Functional pottery, Indian style

young potter lo

In Rajasthan, just as city merchant districts can have streets full of nothing but bathroom fittings or paper ream shops (Old Delhi is a stunning example of this premise), out in the sticks you can come across an entire village of potters.  While this seems a little economically skewed to Western eyes, it seems to work well enough here. I was lucky enough to be welcomed into the homestead of one young potter who is in business with his brother in the potters’ village of Thikarda, an easy bike ride from Bundi…

young potter 2 lo

Yikes – here I am being put to the test with the end of the clay in front of the entire family, a bit daunting on an unfamiliar set up.
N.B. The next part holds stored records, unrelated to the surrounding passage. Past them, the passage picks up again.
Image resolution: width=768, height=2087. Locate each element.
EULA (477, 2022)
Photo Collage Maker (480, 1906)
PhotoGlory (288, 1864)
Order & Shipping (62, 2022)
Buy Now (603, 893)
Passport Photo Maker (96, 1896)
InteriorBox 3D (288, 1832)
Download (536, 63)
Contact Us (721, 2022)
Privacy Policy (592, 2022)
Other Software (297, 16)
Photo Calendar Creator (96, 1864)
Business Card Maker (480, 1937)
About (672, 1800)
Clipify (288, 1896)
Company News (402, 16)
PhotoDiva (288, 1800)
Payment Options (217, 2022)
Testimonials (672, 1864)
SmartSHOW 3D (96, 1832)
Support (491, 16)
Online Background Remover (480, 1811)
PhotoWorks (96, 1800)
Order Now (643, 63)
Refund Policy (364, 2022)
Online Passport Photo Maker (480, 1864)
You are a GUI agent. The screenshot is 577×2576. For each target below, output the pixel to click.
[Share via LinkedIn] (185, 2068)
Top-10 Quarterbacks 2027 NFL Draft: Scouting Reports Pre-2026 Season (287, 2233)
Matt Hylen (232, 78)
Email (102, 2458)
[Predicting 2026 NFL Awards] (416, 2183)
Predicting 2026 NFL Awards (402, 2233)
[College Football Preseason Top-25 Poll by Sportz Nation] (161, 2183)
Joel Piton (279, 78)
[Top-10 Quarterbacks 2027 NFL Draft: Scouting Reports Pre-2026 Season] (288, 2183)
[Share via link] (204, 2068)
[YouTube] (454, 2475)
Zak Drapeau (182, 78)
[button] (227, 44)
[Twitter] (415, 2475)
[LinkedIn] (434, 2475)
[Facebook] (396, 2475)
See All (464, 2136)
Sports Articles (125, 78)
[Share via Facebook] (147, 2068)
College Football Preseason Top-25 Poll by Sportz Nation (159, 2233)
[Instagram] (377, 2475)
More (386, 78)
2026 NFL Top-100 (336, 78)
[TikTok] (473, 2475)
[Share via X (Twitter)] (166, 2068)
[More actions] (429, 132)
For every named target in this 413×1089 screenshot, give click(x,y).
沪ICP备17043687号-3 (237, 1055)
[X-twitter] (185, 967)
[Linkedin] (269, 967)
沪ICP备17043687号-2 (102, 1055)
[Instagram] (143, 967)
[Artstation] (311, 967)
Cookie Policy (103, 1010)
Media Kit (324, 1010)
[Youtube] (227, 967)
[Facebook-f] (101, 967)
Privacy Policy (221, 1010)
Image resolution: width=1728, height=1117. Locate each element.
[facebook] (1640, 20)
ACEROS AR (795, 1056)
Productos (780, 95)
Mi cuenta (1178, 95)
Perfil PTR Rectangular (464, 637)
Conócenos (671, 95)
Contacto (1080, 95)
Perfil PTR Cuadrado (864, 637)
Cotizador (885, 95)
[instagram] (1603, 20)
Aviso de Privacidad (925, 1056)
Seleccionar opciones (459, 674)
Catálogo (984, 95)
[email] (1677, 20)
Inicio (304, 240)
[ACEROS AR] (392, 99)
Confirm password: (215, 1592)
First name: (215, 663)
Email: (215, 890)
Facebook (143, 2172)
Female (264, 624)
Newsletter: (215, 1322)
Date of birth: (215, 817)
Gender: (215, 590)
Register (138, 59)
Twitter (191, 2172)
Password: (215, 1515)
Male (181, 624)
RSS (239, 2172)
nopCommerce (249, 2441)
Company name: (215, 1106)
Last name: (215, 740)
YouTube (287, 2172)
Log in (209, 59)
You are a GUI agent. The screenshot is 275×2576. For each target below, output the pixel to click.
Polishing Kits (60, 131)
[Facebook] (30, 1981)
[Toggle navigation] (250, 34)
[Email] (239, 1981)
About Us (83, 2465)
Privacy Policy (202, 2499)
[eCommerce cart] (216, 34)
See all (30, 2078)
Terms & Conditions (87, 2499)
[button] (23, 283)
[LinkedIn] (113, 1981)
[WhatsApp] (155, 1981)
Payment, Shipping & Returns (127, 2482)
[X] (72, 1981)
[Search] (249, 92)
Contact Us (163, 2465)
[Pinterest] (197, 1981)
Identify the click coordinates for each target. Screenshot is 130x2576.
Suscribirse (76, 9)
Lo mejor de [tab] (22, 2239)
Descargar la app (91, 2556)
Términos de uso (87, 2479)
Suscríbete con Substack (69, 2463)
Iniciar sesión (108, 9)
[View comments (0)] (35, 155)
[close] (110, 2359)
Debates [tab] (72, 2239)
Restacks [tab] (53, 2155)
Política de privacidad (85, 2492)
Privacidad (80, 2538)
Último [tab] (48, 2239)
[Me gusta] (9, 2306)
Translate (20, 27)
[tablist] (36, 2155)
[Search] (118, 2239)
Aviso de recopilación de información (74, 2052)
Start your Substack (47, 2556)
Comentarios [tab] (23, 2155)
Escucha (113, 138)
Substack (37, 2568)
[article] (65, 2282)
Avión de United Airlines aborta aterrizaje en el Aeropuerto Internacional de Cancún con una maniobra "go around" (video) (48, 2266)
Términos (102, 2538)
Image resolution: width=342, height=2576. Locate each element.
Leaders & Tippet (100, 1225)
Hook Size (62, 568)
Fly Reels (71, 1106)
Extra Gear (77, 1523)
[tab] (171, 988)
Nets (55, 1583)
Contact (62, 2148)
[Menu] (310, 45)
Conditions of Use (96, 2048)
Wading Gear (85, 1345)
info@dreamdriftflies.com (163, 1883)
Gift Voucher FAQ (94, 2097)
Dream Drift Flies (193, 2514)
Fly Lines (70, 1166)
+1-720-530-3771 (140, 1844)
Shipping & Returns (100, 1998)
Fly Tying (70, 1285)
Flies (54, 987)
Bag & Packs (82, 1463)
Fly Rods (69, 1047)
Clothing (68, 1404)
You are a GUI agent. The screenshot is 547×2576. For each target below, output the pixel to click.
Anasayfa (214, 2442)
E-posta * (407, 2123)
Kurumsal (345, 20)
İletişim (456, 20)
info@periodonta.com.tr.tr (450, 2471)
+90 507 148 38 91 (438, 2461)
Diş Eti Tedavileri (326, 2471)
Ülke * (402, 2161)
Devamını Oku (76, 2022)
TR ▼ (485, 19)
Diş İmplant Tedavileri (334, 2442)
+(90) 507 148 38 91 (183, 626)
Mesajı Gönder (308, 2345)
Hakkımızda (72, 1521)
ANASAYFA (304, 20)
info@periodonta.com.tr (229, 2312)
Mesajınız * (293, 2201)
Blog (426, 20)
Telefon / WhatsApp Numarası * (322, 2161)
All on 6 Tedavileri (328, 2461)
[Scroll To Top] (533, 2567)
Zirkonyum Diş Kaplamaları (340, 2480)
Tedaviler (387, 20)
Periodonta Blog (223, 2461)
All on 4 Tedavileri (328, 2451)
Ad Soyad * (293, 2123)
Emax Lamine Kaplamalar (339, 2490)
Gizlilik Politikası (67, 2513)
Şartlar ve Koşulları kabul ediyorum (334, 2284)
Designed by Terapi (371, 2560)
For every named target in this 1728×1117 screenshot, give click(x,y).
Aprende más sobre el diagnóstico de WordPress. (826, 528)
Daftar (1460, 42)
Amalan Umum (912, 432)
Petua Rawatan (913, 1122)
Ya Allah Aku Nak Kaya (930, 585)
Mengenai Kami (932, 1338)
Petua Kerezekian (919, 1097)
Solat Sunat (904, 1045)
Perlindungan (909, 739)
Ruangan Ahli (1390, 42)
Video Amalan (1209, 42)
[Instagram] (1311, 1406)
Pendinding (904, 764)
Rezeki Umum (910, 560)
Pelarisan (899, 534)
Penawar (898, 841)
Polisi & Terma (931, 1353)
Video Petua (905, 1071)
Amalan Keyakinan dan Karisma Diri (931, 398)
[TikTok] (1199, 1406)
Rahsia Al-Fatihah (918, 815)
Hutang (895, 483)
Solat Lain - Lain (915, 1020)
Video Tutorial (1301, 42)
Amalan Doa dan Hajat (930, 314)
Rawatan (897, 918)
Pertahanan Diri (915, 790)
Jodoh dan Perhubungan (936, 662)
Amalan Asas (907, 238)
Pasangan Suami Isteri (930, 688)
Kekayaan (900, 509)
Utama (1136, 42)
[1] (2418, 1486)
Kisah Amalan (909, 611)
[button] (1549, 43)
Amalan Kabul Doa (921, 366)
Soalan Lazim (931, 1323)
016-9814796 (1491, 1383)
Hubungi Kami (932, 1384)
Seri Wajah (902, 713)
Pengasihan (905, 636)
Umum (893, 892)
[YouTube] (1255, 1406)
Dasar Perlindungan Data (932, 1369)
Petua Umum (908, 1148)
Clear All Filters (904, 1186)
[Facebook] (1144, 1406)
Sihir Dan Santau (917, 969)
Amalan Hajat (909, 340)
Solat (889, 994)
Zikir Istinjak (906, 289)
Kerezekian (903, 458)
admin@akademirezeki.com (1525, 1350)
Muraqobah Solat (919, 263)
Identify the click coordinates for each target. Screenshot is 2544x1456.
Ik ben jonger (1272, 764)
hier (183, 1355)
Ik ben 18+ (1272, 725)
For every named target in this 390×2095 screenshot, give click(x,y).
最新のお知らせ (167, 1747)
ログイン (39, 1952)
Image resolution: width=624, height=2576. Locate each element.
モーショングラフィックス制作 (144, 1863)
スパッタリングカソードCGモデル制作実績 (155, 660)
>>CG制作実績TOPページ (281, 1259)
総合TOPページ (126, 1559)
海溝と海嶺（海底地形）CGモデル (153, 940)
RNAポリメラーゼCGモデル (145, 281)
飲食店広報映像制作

I notice I use a lot more water than he needed to.

put to the test

The simplicity is stunning – here an electric wheel sits on the verandah of a family farmhouse.  In the yard stands a huge wood-fired kiln area, walled and surrounded by masses of broken pots, used to top the firing and keep the heat in. He demonstrated some of his smaller wares, throwing a range of pots off a large hump of clay.  Here the finishing is quick, basic and decisive – and all potters across the state make identical objects, in the local traditional style. Below is a shot of his store of water jars; and two shots of traditional water pots in use: one standing outside a house in Jaisalmer, the others outside a fort in Kesroli, ready for people to dip into. These are the main output of potters such as the chappie above. The water pots are actually thrown as large straight-sided jars and then beaten out to be cylindrical, with a wooden bat and stones inside to create these enormous pot-bellied traditional water containers.